Criminals have also created fake unemployment benefit websites to steal taxpayer data. Individuals were lured with text messages and emails purporting to be from a legitimate state agency and tricked into thinking they are applying for benefits, but fraudsters were stealing their information to commit identity theft.

Not only did the increase in false claims cause delays in the delivery of much-needed benefits (hundreds of thousands of claimants waited more than 21 days to receive their benefits), but it also resulted in the issuance of many incorrect Forms 1099-G in the names of honest taxpayers whose identities had been stolen. The IRS eventually made a section of its website dedicated to helping those who had been victimized in this way.
The IRS-CI has been conducting fruitful investigations into these cases.

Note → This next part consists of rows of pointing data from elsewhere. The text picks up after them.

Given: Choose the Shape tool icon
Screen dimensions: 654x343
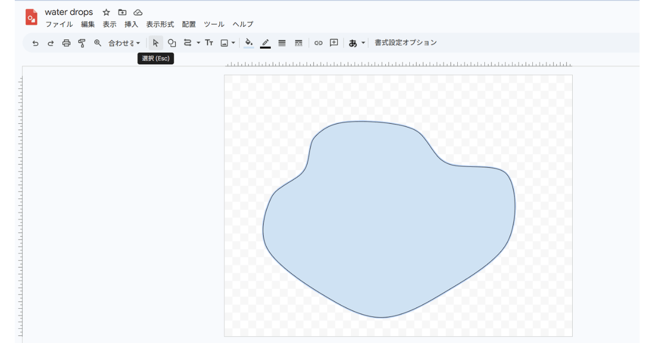Looking at the screenshot, I should click(172, 43).
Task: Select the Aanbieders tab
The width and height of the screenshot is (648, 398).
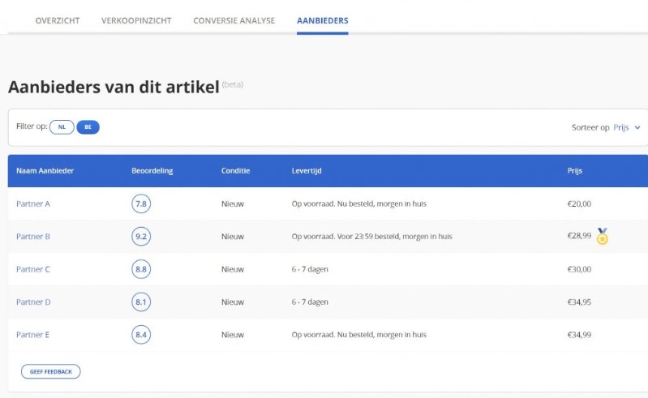Action: pos(322,20)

In February 2023, Mustafa Qadiri from Irvine, California was handed a 54-month federal prison sentence for his role in fraudulently obtaining $5 million in Covid-relief loans. The funds were used to purchase luxury vehicles, including Ferraris, Bentleys, and Lamborghinis. He was also fined $20,000 and ordered to pay $2.86 million in restitution.

Qadiri claimed to have operated four Newport Beach-based companies, none of which were in operation and submitted false and fraudulent PPP loan applications to three banks on behalf of those companies. Qadiri used a fictitious name, Social Security number, and signature to apply for a loan, inflated bank account balances to make it appear as though the companies had more money than they did, and submitted false quarterly federal tax returns.

About IRS.

The criminal investigative unit of the IRS, known as IRS-CI, investigates a wide range of financial crimes such as tax fraud, money laundering, healthcare fraud, public corruption, identity theft, and narcotics trafficking. Only IRS-CI special agents have the authority to investigate violations of the Internal Revenue Code and have a track record of more than a 90% conviction rate.

Resources
If you are contacted by someone claiming to be from the Treasury Department offering Covid-related grants or stimulus payments in exchange for personal financial information, an upfront fee, or any type of charge, such as the purchase of gift cards, do not fall for it. These types of offers are not legitimate. It is important to hang up immediately and not provide any personal or financial information to the caller or sender.